Start of INPUT RECORDS

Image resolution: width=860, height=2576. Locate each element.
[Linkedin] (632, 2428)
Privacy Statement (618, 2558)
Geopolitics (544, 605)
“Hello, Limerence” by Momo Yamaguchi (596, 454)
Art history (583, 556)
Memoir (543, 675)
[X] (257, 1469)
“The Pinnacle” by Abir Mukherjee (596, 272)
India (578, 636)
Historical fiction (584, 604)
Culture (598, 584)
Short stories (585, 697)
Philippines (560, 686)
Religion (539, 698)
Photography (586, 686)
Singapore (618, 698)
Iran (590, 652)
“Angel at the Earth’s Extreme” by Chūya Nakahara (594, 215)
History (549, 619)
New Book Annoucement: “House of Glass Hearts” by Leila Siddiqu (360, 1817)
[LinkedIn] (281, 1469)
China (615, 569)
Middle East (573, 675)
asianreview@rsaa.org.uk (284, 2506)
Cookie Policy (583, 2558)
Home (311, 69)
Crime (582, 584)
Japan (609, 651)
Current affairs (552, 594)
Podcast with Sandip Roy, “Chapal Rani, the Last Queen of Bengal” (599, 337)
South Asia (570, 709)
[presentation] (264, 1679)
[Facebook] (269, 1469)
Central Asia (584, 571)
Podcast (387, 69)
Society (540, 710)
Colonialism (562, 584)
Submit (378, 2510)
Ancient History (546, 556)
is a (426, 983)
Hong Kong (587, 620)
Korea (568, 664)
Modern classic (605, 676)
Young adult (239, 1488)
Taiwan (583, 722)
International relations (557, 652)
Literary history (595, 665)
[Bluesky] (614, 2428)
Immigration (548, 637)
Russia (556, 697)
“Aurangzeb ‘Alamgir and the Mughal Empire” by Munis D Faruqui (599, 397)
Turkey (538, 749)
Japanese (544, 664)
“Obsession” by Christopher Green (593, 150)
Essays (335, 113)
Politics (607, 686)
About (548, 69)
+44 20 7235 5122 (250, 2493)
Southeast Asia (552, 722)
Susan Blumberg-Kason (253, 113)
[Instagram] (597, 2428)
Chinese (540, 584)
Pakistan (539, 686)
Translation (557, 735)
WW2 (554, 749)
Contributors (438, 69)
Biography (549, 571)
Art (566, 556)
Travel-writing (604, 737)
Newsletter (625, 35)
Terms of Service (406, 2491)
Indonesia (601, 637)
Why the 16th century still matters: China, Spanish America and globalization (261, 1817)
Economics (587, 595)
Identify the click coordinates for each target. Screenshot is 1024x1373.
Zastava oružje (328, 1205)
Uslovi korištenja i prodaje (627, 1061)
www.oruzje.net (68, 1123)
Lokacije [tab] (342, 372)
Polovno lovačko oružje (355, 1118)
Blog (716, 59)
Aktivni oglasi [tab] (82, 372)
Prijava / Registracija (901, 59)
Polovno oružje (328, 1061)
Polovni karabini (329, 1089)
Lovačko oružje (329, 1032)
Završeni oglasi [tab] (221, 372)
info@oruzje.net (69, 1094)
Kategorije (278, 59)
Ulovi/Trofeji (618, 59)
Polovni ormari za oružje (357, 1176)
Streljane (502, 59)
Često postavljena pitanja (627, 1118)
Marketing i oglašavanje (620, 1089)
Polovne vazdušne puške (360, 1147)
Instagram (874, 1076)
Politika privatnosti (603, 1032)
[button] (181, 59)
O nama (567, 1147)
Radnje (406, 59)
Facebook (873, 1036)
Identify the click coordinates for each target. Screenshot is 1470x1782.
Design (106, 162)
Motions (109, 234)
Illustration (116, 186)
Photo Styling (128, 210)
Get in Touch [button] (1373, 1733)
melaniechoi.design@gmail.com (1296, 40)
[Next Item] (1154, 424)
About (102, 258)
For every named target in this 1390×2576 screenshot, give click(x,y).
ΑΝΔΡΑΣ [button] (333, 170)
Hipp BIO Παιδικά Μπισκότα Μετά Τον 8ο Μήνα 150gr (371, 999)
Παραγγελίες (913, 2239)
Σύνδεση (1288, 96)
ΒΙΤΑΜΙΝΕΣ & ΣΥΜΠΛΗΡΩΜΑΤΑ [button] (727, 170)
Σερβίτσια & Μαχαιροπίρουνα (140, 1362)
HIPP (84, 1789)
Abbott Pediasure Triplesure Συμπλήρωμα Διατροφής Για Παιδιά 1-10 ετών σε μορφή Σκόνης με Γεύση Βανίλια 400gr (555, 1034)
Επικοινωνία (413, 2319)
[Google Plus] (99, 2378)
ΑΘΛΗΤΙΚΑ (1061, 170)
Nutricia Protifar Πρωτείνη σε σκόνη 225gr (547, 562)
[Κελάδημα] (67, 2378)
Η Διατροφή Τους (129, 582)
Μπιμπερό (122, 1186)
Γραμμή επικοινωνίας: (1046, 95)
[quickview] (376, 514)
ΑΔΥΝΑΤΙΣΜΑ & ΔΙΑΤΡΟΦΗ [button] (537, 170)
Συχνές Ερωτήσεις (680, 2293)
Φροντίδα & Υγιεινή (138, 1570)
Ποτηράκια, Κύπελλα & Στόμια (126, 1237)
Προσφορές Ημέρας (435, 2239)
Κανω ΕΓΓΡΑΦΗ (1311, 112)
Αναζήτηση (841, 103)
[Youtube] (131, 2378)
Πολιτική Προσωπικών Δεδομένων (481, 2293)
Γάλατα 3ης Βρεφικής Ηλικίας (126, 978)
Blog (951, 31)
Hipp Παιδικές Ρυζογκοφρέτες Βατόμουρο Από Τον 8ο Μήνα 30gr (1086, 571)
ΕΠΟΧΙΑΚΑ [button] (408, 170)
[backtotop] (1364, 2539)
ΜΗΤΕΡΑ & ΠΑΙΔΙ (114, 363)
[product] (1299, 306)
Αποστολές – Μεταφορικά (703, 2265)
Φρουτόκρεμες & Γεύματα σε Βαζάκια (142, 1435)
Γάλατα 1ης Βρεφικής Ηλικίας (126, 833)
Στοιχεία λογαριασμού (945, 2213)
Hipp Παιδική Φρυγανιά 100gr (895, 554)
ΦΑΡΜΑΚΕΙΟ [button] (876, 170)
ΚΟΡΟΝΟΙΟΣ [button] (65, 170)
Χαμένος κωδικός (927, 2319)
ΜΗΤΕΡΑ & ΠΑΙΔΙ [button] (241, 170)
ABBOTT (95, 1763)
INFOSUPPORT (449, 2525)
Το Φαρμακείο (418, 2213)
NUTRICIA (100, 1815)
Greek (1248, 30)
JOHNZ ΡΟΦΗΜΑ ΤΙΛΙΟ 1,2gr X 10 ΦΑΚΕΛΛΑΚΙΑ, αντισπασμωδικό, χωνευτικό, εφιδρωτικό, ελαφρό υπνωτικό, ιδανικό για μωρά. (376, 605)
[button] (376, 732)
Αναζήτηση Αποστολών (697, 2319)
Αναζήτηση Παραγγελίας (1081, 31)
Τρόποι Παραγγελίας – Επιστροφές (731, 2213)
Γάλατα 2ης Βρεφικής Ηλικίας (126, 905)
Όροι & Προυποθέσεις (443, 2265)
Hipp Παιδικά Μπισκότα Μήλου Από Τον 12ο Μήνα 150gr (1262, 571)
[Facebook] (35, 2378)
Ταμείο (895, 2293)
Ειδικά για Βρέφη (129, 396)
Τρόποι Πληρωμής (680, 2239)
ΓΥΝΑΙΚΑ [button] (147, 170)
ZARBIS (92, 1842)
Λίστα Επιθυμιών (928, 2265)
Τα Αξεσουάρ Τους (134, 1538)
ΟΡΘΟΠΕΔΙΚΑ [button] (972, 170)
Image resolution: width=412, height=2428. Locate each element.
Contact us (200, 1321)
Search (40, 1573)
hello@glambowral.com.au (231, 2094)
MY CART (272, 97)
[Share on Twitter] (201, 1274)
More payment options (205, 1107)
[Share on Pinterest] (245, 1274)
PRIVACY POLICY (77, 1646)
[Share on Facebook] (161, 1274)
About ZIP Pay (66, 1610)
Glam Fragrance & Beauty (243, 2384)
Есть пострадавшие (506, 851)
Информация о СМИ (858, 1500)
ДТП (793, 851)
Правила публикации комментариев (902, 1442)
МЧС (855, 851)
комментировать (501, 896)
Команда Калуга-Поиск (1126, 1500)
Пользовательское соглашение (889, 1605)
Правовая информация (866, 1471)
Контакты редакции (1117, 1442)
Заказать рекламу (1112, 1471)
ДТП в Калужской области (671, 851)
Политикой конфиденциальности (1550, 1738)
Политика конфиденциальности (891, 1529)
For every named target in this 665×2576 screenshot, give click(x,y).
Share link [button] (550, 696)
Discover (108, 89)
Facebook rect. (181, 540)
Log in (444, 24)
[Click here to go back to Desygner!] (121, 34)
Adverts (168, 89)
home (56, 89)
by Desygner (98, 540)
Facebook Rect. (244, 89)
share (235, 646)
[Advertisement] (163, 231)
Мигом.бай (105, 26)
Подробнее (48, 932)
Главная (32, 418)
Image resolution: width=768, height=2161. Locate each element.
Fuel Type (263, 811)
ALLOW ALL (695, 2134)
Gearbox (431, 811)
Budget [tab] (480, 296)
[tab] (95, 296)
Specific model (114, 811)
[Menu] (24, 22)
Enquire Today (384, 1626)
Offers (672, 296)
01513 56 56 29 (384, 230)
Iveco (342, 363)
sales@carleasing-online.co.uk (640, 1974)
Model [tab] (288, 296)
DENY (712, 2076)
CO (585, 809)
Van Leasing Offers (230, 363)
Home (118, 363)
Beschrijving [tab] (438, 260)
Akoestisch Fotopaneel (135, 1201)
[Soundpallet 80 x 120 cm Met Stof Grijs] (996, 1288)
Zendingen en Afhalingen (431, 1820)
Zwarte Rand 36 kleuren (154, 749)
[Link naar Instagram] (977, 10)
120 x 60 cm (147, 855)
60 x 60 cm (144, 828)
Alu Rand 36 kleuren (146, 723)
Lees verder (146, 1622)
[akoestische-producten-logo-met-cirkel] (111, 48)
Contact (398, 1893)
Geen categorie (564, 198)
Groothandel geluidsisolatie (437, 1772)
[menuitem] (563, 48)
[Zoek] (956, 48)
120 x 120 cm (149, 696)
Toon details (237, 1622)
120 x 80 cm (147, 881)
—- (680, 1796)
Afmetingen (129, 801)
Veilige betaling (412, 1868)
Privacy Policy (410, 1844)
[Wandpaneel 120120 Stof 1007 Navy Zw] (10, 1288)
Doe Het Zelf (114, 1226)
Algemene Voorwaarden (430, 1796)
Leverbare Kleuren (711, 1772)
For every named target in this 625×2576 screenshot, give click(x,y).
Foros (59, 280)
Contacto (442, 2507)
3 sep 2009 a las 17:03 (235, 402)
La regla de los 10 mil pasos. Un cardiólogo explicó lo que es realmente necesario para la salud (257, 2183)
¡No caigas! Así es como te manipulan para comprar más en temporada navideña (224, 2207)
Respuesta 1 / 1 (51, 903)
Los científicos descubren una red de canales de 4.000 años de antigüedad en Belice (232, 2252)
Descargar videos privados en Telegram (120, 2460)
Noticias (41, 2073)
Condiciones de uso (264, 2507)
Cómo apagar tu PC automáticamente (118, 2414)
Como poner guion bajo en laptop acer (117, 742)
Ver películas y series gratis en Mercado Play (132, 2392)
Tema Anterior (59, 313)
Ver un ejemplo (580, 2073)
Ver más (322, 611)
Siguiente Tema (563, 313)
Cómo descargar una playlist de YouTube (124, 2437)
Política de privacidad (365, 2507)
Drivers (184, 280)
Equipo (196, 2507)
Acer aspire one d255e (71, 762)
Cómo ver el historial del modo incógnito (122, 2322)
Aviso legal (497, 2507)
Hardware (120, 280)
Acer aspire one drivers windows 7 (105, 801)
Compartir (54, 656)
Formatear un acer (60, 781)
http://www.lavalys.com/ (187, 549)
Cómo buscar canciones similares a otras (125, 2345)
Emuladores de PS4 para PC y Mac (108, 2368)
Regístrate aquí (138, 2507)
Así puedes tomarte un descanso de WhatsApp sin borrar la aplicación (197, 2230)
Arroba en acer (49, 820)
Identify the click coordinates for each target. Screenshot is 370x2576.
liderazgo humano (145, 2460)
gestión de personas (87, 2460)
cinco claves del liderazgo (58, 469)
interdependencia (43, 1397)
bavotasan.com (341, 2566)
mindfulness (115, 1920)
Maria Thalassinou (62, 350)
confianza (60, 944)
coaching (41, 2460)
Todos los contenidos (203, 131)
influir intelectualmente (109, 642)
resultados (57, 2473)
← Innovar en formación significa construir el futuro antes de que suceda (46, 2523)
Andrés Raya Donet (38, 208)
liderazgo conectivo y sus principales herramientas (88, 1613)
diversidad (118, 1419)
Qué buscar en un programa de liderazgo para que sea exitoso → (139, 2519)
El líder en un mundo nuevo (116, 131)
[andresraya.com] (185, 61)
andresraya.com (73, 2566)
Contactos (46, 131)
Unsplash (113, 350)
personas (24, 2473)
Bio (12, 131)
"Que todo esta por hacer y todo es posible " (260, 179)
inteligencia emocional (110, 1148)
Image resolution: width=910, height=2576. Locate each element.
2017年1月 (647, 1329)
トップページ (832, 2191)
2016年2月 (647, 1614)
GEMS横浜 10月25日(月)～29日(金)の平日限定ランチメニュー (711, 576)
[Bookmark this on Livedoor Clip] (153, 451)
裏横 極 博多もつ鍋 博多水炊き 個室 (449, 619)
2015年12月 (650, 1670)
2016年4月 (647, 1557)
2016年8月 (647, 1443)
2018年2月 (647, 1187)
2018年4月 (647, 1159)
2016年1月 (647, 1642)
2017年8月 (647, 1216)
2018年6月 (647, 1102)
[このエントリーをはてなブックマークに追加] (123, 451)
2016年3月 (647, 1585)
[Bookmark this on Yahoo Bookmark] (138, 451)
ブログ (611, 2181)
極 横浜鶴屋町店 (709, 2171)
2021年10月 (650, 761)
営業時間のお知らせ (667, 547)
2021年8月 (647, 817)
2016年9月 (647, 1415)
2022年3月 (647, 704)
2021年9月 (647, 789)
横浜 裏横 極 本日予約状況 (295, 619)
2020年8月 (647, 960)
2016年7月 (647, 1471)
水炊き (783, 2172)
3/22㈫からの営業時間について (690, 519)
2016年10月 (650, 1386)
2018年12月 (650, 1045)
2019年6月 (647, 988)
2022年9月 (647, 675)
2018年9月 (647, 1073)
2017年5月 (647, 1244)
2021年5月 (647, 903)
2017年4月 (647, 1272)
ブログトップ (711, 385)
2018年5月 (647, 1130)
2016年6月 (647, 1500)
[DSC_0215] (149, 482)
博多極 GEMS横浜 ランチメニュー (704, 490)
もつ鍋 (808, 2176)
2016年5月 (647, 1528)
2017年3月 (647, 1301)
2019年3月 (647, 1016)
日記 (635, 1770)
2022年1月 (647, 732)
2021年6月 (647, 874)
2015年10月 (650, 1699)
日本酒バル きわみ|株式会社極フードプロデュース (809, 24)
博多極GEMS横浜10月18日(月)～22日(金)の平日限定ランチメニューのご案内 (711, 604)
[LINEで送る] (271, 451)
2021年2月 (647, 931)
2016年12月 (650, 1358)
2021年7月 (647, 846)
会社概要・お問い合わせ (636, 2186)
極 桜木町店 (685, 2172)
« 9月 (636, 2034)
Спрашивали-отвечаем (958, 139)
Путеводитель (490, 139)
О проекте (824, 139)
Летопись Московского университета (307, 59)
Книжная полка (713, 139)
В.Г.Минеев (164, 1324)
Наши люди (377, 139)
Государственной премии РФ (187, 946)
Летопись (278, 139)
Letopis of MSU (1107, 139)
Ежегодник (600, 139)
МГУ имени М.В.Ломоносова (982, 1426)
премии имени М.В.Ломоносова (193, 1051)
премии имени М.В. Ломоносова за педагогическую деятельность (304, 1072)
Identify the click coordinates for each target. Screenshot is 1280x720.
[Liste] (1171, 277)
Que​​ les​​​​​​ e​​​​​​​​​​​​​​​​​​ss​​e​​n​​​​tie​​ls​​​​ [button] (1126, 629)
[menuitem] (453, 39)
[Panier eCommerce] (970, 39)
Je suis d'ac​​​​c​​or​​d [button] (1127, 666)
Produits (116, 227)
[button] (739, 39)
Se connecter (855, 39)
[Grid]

End of INPUT RECORDS

• **TO DO**
Output the lines of the records above exactly as they appear, from the line containing "Zendingen en Afhalingen (431, 1820)" through the line containing "interdependencia (43, 1397)".

• **ANSWER**
Zendingen en Afhalingen (431, 1820)
Zwarte Rand 36 kleuren (154, 749)
[Link naar Instagram] (977, 10)
120 x 60 cm (147, 855)
60 x 60 cm (144, 828)
Alu Rand 36 kleuren (146, 723)
Lees verder (146, 1622)
[akoestische-producten-logo-met-cirkel] (111, 48)
Contact (398, 1893)
Geen categorie (564, 198)
Groothandel geluidsisolatie (437, 1772)
[menuitem] (563, 48)
[Zoek] (956, 48)
120 x 120 cm (149, 696)
Toon details (237, 1622)
120 x 80 cm (147, 881)
—- (680, 1796)
Afmetingen (129, 801)
Veilige betaling (412, 1868)
Privacy Policy (410, 1844)
[Wandpaneel 120120 Stof 1007 Navy Zw] (10, 1288)
Doe Het Zelf (114, 1226)
Algemene Voorwaarden (430, 1796)
Leverbare Kleuren (711, 1772)
For every named target in this 625×2576 screenshot, give click(x,y).
Foros (59, 280)
Contacto (442, 2507)
3 sep 2009 a las 17:03 (235, 402)
La regla de los 10 mil pasos. Un cardiólogo explicó lo que es realmente necesario para la salud (257, 2183)
¡No caigas! Así es como te manipulan para comprar más en temporada navideña (224, 2207)
Respuesta 1 / 1 (51, 903)
Los científicos descubren una red de canales de 4.000 años de antigüedad en Belice (232, 2252)
Descargar videos privados en Telegram (120, 2460)
Noticias (41, 2073)
Condiciones de uso (264, 2507)
Cómo apagar tu PC automáticamente (118, 2414)
Como poner guion bajo en laptop acer (117, 742)
Ver películas y series gratis en Mercado Play (132, 2392)
Tema Anterior (59, 313)
Ver un ejemplo (580, 2073)
Ver más (322, 611)
Siguiente Tema (563, 313)
Cómo descargar una playlist de YouTube (124, 2437)
Política de privacidad (365, 2507)
Drivers (184, 280)
Equipo (196, 2507)
Acer aspire one d255e (71, 762)
Cómo ver el historial del modo incógnito (122, 2322)
Aviso legal (497, 2507)
Hardware (120, 280)
Acer aspire one drivers windows 7 (105, 801)
Compartir (54, 656)
Formatear un acer (60, 781)
http://www.lavalys.com/ (187, 549)
Cómo buscar canciones similares a otras (125, 2345)
Emuladores de PS4 para PC y Mac (108, 2368)
Regístrate aquí (138, 2507)
Así puedes tomarte un descanso de WhatsApp sin borrar la aplicación (197, 2230)
Arroba en acer (49, 820)
Identify the click coordinates for each target. Screenshot is 370x2576.
liderazgo humano (145, 2460)
gestión de personas (87, 2460)
cinco claves del liderazgo (58, 469)
interdependencia (43, 1397)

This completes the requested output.